(REQUIRED ACTION) Copy the message-queue discussion word for word, starting at the words "However, threads aren't" and stopping after "necessary) be multi-threaded.".

(PASSAGE)
------------------------------

Apache Camel used in conjunction with ActiveMQ is great way to do Enterprise Integration Patterns
We have used messaging to generate online Quotes
We are using JMS for communication with systems in a huge number of remote sites over unreliable networks. The loose coupling in combination with reliable messaging produces a stable system landscape: Each message will be sent as soon it is technically possible, bigger problems in network will not have influence on the whole system landscape...
I'm having a hard time figuring out how to architect the final piece of my system. Currently I'm running a Tomcat server that has a servlet that responds to client requests. Each request in turn adds a processing message to an asynchronous queue (I'll probably be using JMS via Spring or more likely Amazon SQS).
The sequence of events is this:
Sending side:
1. Take a client request
2. Add some data into a DB related to this request with a unique ID
3. Add a message object representing this request to the message queue
Receiving side:
1. Pull a new message object from the queue
2. Unwrap the object and grab some information from a web site based on information contained in the msg object.
3. Send an email alert
4. update my DB row (same unique ID) with the information that operation was completed for this request.
I'm having a hard figuring out how to properly deal with the receiving side. On one hand I can probably create a simple java program that I kick off from the command line that picks each item in the queue and processes it. Is that safe? Does it make more sense to have that program running as another thread inside the Tomcat container? I will not want to do this serially, meaning the receiving end should be able to process several objects at a time -- using multiple threads. I want this to be always running, 24 hours a day.
What are some options for building the receiving side?
"On one hand I can probably create a simple java program that I kick off from the command line that picks each item in the queue and processes it. Is that safe?"
What's unsafe about it? It works great.
"Does it make more sense to have that program running as another thread inside the Tomcat container?"
Only if Tomcat has a lot of free time to handle background processing. Often, this is the case -- you have free time to do this kind of processing.
However, threads aren't optimal. Threads share common I/O resources, and your background thread may slow down the front-end.
Better is to have a JMS queue between the "port 80" front-end, and a separate backend process. The back-end process starts, connects to the queue, fetches and executes the requests. The backend process can (if necessary) be multi-threaded.
If you are using JMS, why are you placing the tasks into a DB?
You can use a durable Queue in JMS. This would keep tasks, even if the JMS broker dies, until they have been acknowledged. You can have redundant brokers so that if one broker dies, the second automatically takes over. This could be more reliable than using a single DB.
If you are already using Spring, check out DefaultMessageListenerContainer. It allows you to create a POJO message driven bean. This can be used from within an existing application container (your WAR file) or as a separate process.
I've done this sort of thing by hosting the receiver in an app server, weblogic in my case, but tomcat works fine, too. Don't poll the queue, use an event-based model. This could be hand-coded or it could be a message-driven web service. If the database update is idempotent, you could update the database and send the email, then issue the commit on the queue. It's not a problem to have several threads that all read from the same queue.
I've use various JMS solutions, including tibco, activemq (before apache subsumed it) and joram. Joram was the more reliable opensource solution, but that may have changed now that it's part of apache.

------------------------------

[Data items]
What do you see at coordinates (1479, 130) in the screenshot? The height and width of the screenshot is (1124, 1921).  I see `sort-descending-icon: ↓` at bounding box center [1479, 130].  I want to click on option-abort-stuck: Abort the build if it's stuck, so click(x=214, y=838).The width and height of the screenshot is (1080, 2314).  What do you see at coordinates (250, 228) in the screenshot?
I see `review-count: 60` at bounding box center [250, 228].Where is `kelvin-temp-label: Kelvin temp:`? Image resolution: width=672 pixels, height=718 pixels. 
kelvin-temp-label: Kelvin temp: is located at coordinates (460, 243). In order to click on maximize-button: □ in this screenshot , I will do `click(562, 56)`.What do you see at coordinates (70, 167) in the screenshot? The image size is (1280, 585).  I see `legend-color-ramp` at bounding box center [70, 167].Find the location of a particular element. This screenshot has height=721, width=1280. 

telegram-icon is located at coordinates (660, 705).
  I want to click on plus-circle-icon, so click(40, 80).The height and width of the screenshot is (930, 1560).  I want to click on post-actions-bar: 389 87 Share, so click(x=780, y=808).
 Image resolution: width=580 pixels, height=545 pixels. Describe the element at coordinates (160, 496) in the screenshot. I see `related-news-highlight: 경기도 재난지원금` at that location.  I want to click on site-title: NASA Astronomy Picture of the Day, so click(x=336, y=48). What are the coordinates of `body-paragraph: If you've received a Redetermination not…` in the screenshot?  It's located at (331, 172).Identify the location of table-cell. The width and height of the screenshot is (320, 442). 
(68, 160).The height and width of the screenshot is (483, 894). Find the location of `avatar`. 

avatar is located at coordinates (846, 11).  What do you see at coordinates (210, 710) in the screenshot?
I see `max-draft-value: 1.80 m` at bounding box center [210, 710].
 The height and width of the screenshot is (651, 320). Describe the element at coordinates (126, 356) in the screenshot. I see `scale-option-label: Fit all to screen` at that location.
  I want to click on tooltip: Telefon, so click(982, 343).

------------------------------

(YOUR RESPONSE)
However, threads aren't optimal. Threads share common I/O resources, and your background thread may slow down the front-end.
Better is to have a JMS queue between the "port 80" front-end, and a separate backend process. The back-end process starts, connects to the queue, fetches and executes the requests. The backend process can (if necessary) be multi-threaded.